Without including any images, repeat the listing below exactly.

Listed entries:
········

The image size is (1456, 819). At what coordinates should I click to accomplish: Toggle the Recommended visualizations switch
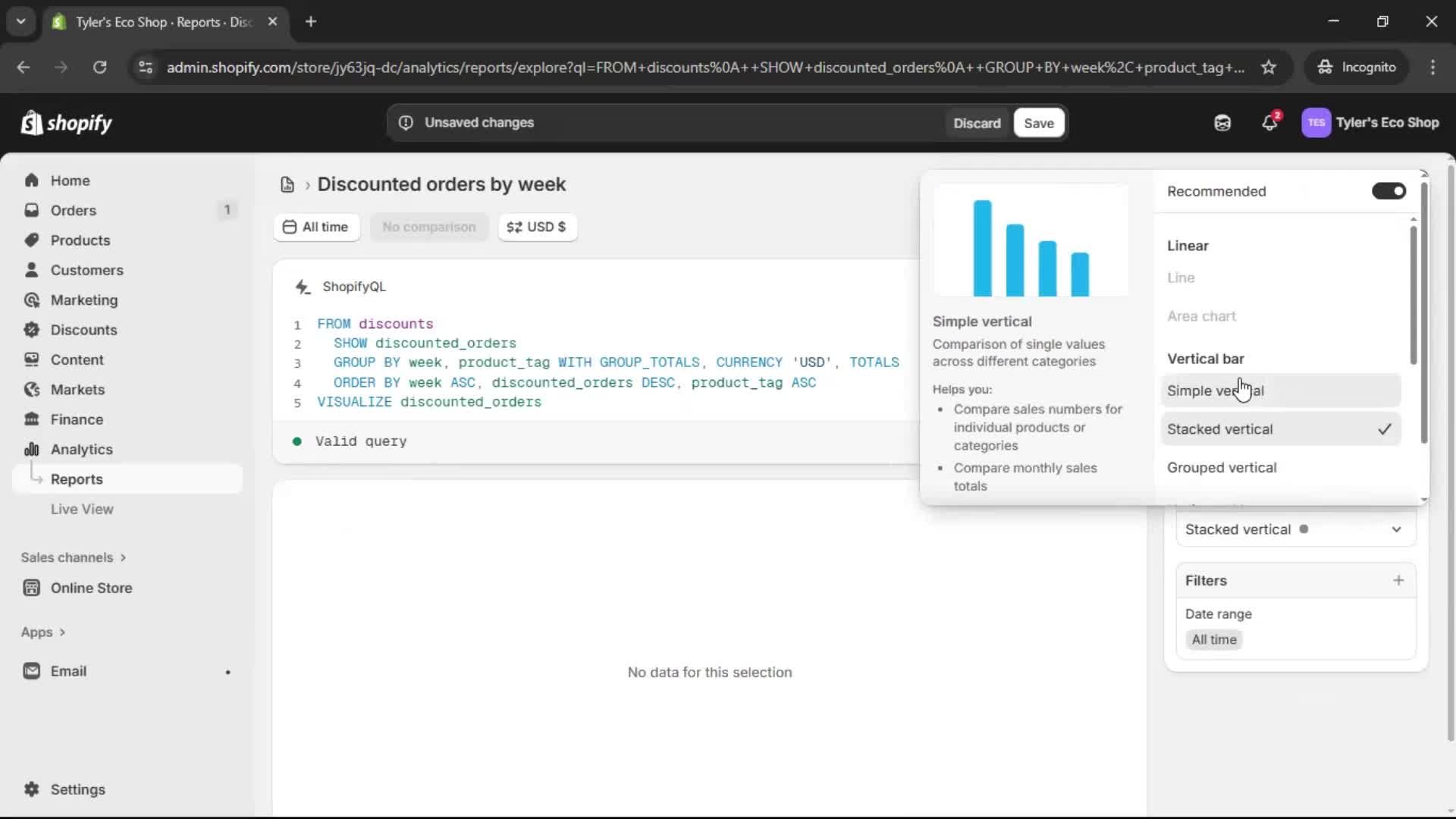point(1389,191)
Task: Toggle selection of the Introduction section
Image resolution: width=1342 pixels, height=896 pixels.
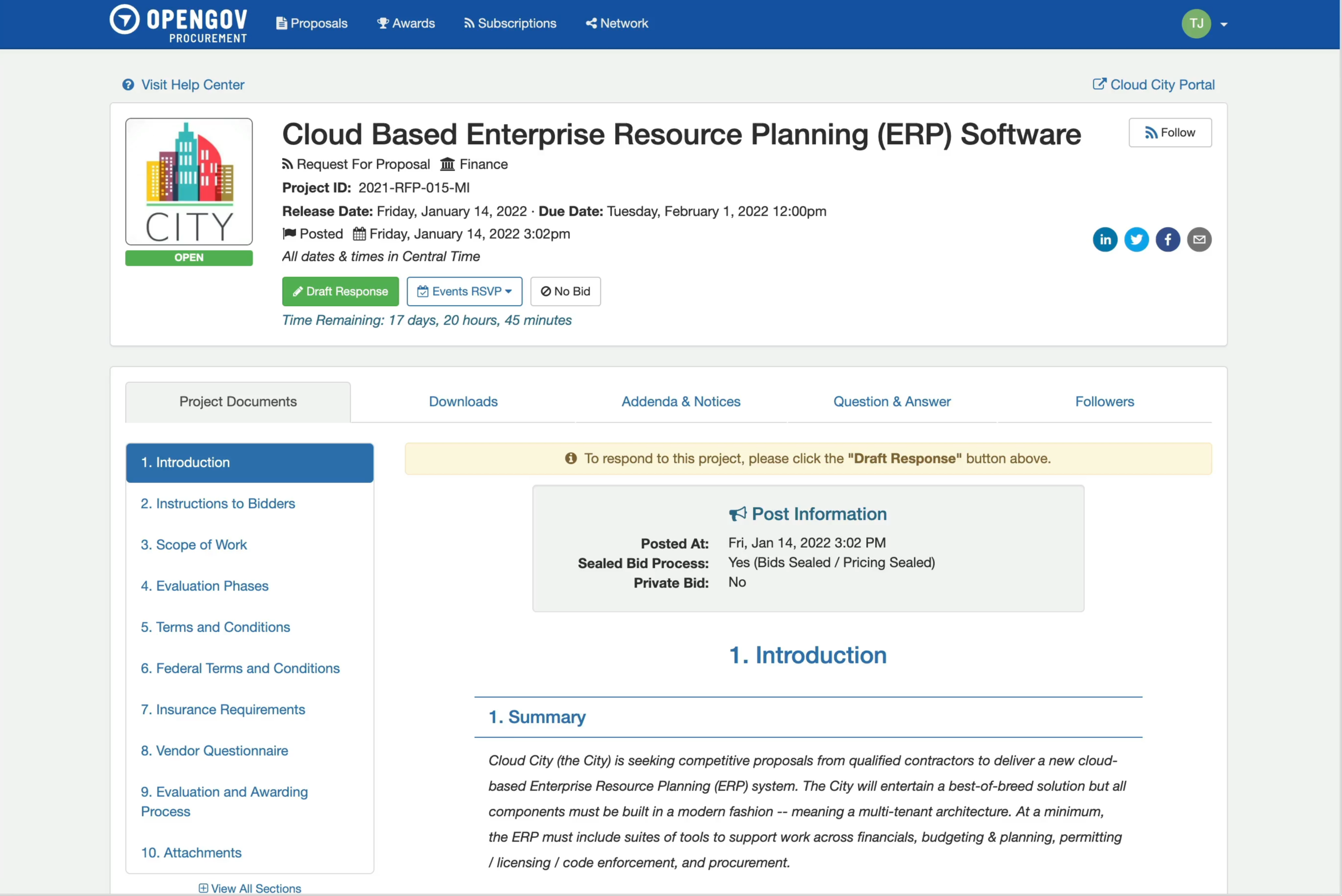Action: [249, 462]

········

Answer for the task:
The image size is (1456, 819). At what coordinates should I click to accomplish: Toggle the Recommended visualizations switch
point(1389,191)
Task: Toggle selection of the Introduction section
Image resolution: width=1342 pixels, height=896 pixels.
Action: [249, 462]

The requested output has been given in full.